======== Extracted entries

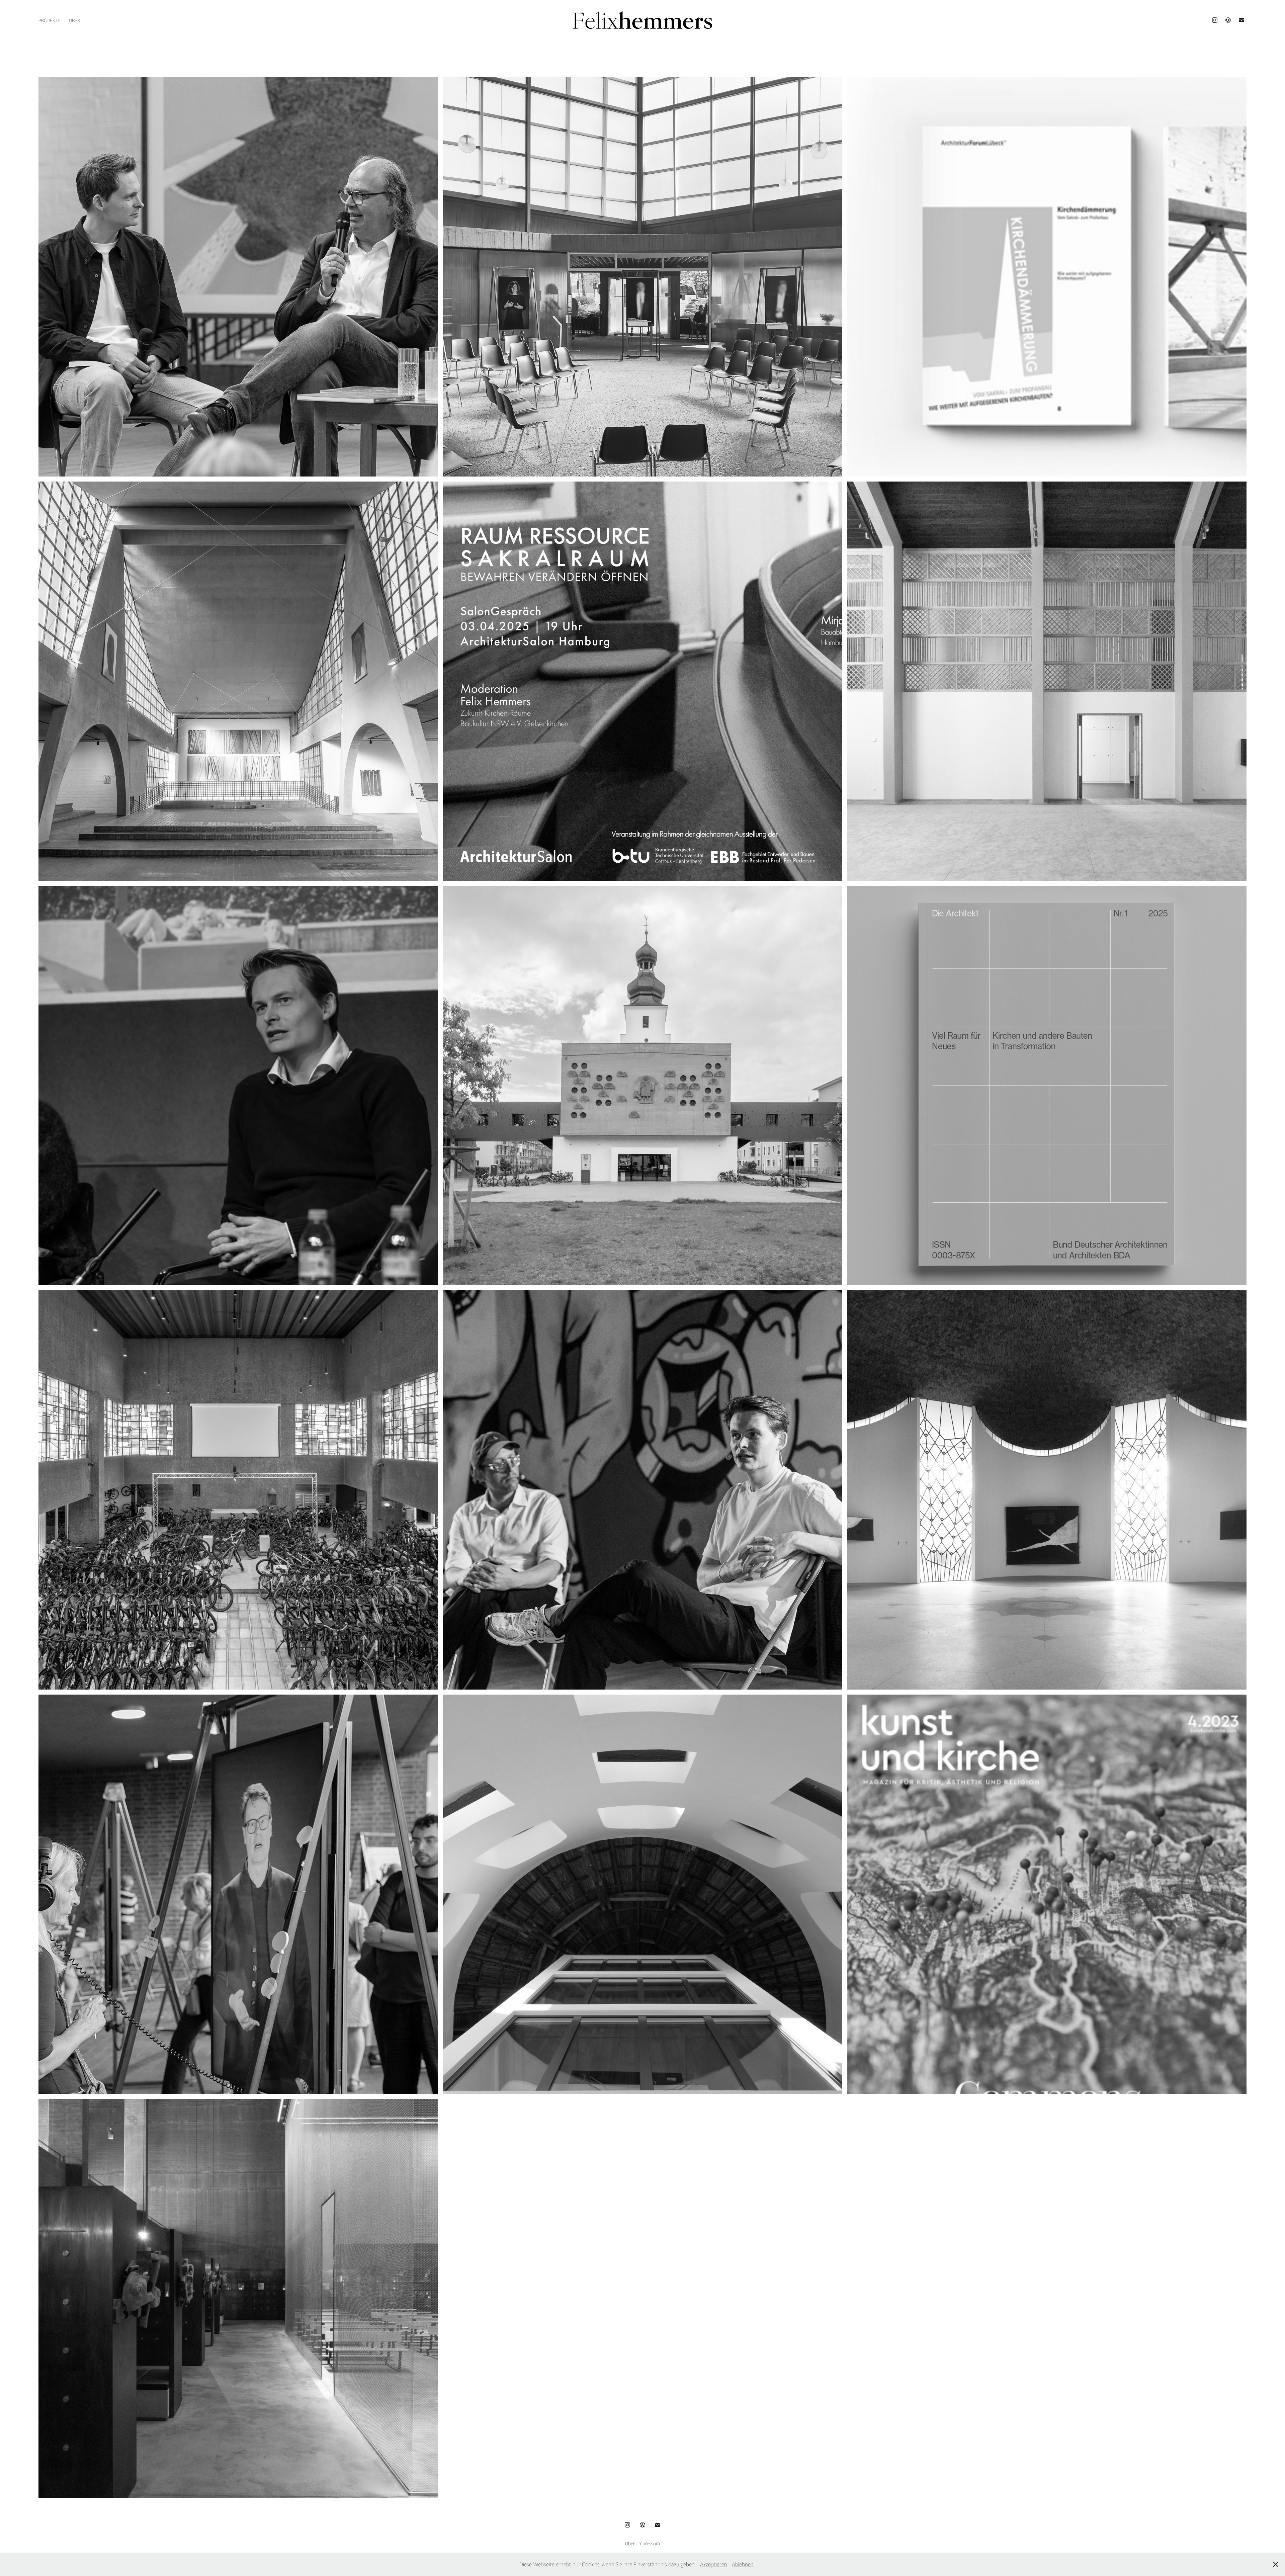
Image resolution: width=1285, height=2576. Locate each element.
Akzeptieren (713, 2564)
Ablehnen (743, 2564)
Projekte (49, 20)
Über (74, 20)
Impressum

================
======== Extracted entries

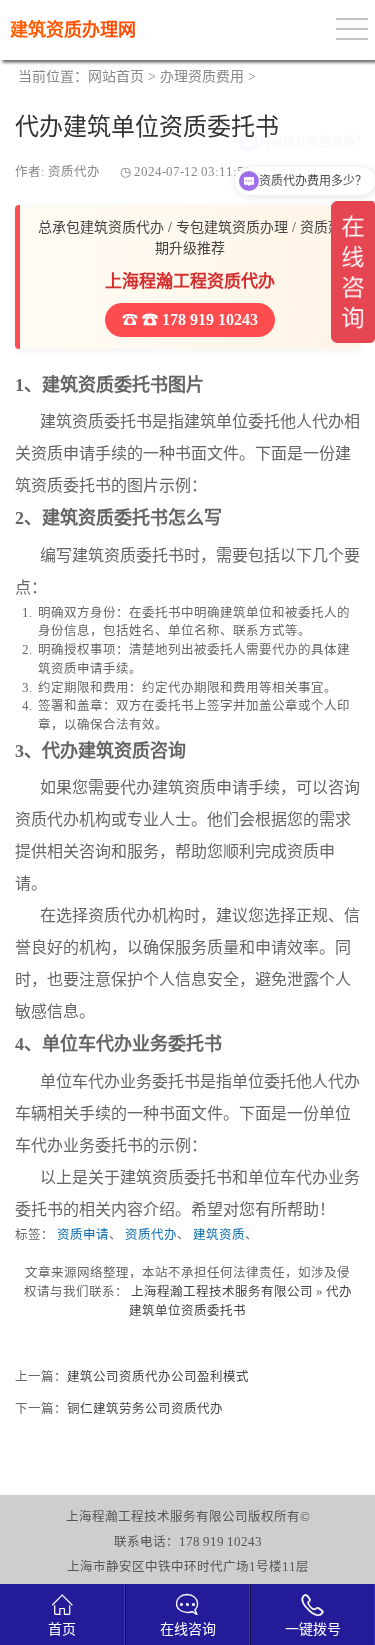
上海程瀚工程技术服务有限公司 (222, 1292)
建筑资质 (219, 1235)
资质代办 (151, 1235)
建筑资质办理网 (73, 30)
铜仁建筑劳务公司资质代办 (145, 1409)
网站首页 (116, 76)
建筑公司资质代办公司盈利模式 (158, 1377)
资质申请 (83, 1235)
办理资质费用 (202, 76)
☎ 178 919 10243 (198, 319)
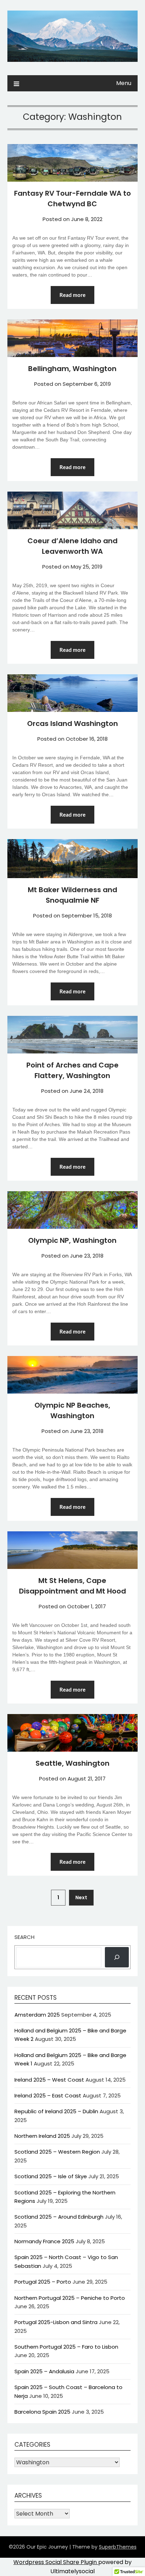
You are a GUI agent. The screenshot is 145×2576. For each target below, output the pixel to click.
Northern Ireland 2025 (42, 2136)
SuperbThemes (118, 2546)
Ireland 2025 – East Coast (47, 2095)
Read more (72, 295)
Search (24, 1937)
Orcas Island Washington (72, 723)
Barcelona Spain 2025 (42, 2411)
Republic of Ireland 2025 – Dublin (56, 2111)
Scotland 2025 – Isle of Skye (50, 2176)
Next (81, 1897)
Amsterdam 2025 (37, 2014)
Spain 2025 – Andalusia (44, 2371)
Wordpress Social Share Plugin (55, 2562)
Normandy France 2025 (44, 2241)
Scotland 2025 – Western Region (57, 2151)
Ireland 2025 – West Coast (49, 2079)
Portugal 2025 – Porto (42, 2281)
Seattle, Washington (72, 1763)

================
======== Extracted entries

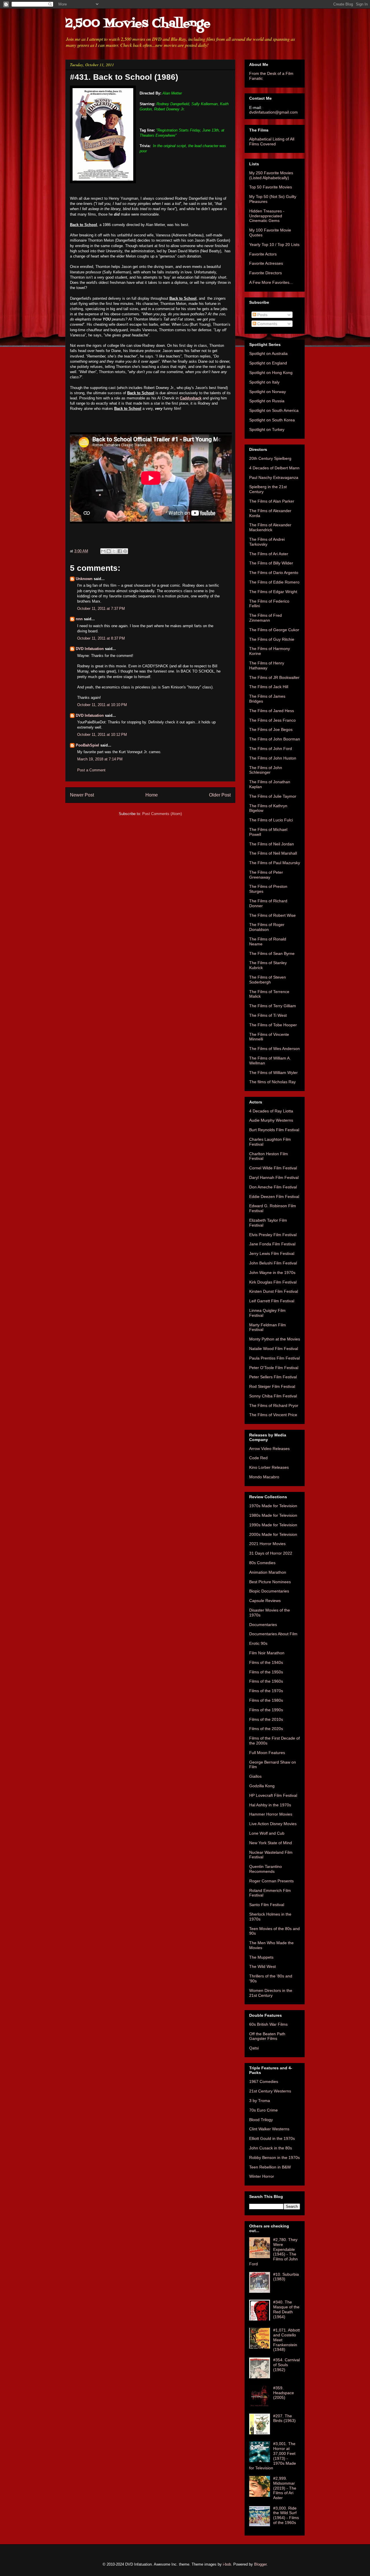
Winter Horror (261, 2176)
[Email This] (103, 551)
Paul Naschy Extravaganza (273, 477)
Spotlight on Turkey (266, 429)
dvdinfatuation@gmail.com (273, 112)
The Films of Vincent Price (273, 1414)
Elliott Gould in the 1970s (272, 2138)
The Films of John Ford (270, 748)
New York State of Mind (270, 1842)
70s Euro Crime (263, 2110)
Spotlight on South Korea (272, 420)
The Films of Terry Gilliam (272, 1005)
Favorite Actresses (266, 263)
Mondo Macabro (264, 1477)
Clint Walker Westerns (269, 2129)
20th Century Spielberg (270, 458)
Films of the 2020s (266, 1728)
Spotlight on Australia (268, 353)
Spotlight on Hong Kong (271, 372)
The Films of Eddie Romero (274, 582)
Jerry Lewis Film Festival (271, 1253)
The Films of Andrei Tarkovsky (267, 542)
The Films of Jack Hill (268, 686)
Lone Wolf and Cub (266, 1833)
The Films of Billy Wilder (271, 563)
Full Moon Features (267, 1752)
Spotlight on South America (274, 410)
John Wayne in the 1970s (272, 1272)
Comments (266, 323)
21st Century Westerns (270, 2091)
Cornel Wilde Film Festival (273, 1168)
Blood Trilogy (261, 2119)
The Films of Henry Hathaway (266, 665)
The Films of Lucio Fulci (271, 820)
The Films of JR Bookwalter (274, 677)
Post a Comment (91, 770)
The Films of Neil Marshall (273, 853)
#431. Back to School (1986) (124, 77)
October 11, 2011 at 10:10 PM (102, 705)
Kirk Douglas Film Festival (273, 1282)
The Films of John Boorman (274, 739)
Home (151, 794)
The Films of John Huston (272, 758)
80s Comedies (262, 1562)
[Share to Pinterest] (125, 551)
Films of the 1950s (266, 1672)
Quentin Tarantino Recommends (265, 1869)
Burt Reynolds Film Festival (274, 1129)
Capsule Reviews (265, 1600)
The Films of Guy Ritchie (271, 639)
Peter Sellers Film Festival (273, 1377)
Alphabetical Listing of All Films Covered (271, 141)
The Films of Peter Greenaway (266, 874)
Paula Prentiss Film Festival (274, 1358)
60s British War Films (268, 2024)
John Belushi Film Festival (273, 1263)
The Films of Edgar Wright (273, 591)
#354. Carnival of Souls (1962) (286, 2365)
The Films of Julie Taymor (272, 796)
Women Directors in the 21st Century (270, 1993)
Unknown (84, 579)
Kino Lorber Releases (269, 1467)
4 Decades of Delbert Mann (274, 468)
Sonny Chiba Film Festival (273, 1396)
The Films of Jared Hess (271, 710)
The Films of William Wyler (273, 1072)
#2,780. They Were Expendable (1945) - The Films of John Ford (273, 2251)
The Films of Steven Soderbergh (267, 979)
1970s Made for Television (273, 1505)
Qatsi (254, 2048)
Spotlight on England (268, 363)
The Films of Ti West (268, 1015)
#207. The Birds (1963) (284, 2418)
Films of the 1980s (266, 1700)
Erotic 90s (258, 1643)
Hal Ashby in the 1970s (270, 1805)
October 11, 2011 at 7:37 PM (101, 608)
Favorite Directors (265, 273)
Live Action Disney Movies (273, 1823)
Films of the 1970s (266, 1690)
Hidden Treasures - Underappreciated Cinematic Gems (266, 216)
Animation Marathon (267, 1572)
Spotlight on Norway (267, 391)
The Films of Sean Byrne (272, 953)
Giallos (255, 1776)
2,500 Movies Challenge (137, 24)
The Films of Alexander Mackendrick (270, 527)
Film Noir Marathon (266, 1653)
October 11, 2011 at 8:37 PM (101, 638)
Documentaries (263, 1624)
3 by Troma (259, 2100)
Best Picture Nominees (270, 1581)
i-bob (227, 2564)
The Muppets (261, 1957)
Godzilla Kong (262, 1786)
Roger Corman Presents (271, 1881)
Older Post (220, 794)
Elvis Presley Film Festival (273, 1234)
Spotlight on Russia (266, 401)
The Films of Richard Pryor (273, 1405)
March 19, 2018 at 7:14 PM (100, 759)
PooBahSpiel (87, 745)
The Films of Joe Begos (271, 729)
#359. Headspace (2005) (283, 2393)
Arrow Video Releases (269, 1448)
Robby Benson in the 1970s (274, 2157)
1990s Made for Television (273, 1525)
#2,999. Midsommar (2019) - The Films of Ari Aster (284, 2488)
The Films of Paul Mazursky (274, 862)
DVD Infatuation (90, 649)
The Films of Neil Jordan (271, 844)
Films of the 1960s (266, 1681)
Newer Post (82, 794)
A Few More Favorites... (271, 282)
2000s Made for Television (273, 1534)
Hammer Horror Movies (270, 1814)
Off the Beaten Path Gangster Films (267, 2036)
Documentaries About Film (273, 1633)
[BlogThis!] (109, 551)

================

Work instruction =
Retype only this portion of the data above: the line containing "Spotlight on South America (274, 410)", the line containing "Capsule Reviews (265, 1600)", and all lines between them, exactly.

Written solution =
Spotlight on South America (274, 410)
John Wayne in the 1970s (272, 1272)
Comments (266, 323)
21st Century Westerns (270, 2091)
Cornel Wilde Film Festival (273, 1168)
Blood Trilogy (261, 2119)
The Films of Henry Hathaway (266, 665)
The Films of Lucio Fulci (271, 820)
The Films of JR Bookwalter (274, 677)
Post a Comment (91, 770)
The Films of Neil Marshall (273, 853)
#431. Back to School (1986) (124, 77)
October 11, 2011 at 10:10 PM (102, 705)
Kirk Douglas Film Festival (273, 1282)
The Films of John Boorman (274, 739)
Home (151, 794)
The Films of John Huston (272, 758)
80s Comedies (262, 1562)
[Share to Pinterest] (125, 551)
Films of the 1950s (266, 1672)
Quentin Tarantino Recommends (265, 1869)
Burt Reynolds Film Festival (274, 1129)
Capsule Reviews (265, 1600)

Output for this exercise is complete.